Looking through the men’s of ‘verb’ is a great exercise. One difference between machines and humans is that AI (for now?) operates in the domain of predictability. LLMs are trained to match what’s known to what’s know. I would describe AI’s output as educated guesses. When creating, we humans go beyond that—we add perception. We employ sensing (including emotion) to make decisions. Maybe that’s behind your call to focus on the hard/difficult quadrant: we (designers) may need to keep on top of the machine’s makeability?

Thomas Budiman's avatar

Thanks, Diego! How are you doing!?

Love that you added re: perception and sense-making.

The irony is when we say we’re doing "innovation" work, but fully rely on AI, it’s like walking backwards toward the future. Human reinforcement is definitely needed in the process.

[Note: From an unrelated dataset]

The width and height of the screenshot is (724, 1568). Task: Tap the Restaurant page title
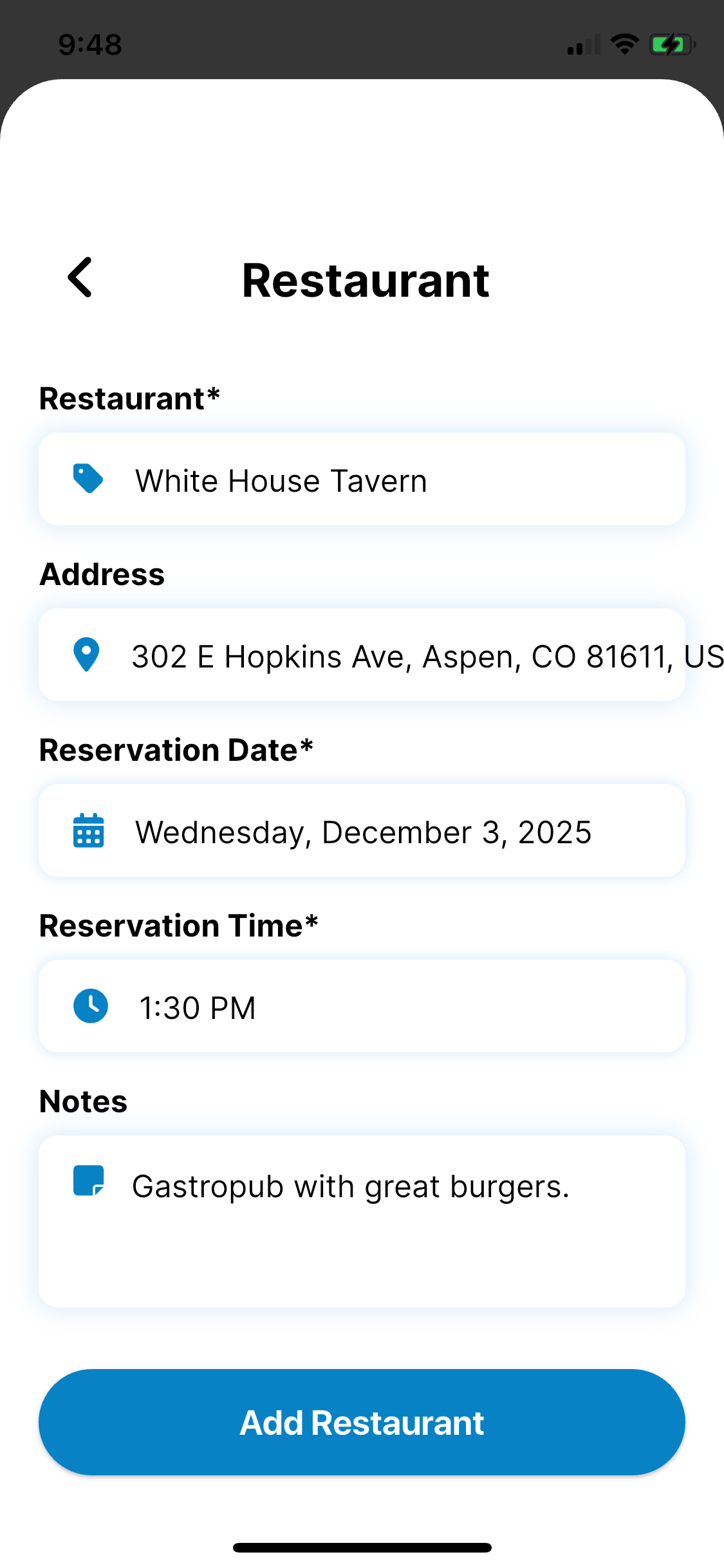click(x=366, y=281)
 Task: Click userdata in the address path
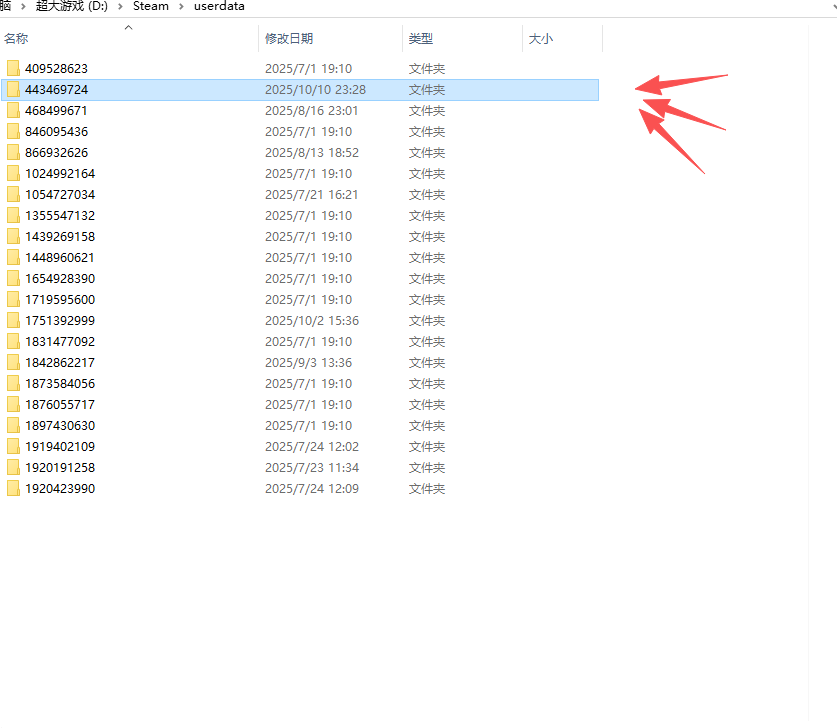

Also, it's interesting you mentioned "educated guess." I read about abductive reasoning as a designer, described as an educated guess based on incomplete observation. There’s something interesting there to explore: machine's educated guess and or vs. human's educated guess.

Diego Kolsky's avatar

All good. I really enjoyed reading your article. Yes—the power of the computer is its weakness, re: innovation. It can process a universe of known information and has a strong prediction power. But it’s limited without the ability to see beyond, and I doubt it recurses using ‘weighted’ outcomes (predictions the llm sees as faulty.) we have that ability to customize our judgement, so even through guessing can get farther. Cool follow up, Thomas!

Edmiel Leandro's avatar

Not even Adobe XD or Axure is dead.

Martin Sitar's avatar

I always thought the value designers bring isn’t in drawing circles and boxes in whatever tool. Like you said in your post Photoshop, Sketch, Figma, [insert next tool here], the tools will always change and evolve. The true value is in seeing opportunities and connecting the dots in unique ways to create solutions that help other people. I’m excited to see how AI enables us to do that better.